* **TASK DETAILS**
From the first line to the last, reproduce the records exactly.

* **RECORDS SUPPLIED**

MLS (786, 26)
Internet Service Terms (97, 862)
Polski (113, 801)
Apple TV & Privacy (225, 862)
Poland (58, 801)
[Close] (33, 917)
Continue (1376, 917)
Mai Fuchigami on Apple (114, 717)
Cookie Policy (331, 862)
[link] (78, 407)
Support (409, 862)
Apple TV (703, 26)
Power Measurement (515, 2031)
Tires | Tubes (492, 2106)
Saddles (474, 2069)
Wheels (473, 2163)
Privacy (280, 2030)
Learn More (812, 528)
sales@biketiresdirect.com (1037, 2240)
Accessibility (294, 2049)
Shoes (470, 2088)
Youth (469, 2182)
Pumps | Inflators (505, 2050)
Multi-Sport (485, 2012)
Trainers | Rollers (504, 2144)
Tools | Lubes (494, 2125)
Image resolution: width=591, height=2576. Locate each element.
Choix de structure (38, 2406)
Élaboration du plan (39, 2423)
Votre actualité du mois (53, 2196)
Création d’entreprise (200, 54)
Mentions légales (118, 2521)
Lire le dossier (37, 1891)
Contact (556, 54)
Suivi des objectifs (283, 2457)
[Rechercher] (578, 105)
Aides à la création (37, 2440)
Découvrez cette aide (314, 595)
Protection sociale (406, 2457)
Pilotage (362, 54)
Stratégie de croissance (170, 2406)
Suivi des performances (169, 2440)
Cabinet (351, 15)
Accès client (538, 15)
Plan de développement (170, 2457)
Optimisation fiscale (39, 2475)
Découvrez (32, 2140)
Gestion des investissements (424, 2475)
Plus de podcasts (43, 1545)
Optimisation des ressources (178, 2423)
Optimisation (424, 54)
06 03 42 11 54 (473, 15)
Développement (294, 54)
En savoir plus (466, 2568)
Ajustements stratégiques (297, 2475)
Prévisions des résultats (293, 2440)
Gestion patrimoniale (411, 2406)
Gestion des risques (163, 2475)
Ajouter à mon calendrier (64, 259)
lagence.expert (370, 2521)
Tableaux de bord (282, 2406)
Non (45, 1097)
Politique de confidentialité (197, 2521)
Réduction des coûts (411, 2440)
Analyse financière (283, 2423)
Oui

* **WRITTEN SOLUTION**
MLS (786, 26)
Internet Service Terms (97, 862)
Polski (113, 801)
Apple TV & Privacy (225, 862)
Poland (58, 801)
[Close] (33, 917)
Continue (1376, 917)
Mai Fuchigami on Apple (114, 717)
Cookie Policy (331, 862)
[link] (78, 407)
Support (409, 862)
Apple TV (703, 26)
Power Measurement (515, 2031)
Tires | Tubes (492, 2106)
Saddles (474, 2069)
Wheels (473, 2163)
Privacy (280, 2030)
Learn More (812, 528)
sales@biketiresdirect.com (1037, 2240)
Accessibility (294, 2049)
Shoes (470, 2088)
Youth (469, 2182)
Pumps | Inflators (505, 2050)
Multi-Sport (485, 2012)
Trainers | Rollers (504, 2144)
Tools | Lubes (494, 2125)
Image resolution: width=591, height=2576. Locate each element.
Choix de structure (38, 2406)
Élaboration du plan (39, 2423)
Votre actualité du mois (53, 2196)
Création d’entreprise (200, 54)
Mentions légales (118, 2521)
Lire le dossier (37, 1891)
Contact (556, 54)
Suivi des objectifs (283, 2457)
[Rechercher] (578, 105)
Aides à la création (37, 2440)
Découvrez cette aide (314, 595)
Protection sociale (406, 2457)
Pilotage (362, 54)
Stratégie de croissance (170, 2406)
Suivi des performances (169, 2440)
Cabinet (351, 15)
Accès client (538, 15)
Plan de développement (170, 2457)
Optimisation fiscale (39, 2475)
Découvrez (32, 2140)
Gestion des investissements (424, 2475)
Plus de podcasts (43, 1545)
Optimisation des ressources (178, 2423)
Optimisation (424, 54)
06 03 42 11 54 (473, 15)
Développement (294, 54)
En savoir plus (466, 2568)
Ajustements stratégiques (297, 2475)
Prévisions des résultats (293, 2440)
Gestion patrimoniale (411, 2406)
Gestion des risques (163, 2475)
Ajouter à mon calendrier (64, 259)
lagence.expert (370, 2521)
Tableaux de bord (282, 2406)
Non (45, 1097)
Politique de confidentialité (197, 2521)
Réduction des coûts (411, 2440)
Analyse financière (283, 2423)
Oui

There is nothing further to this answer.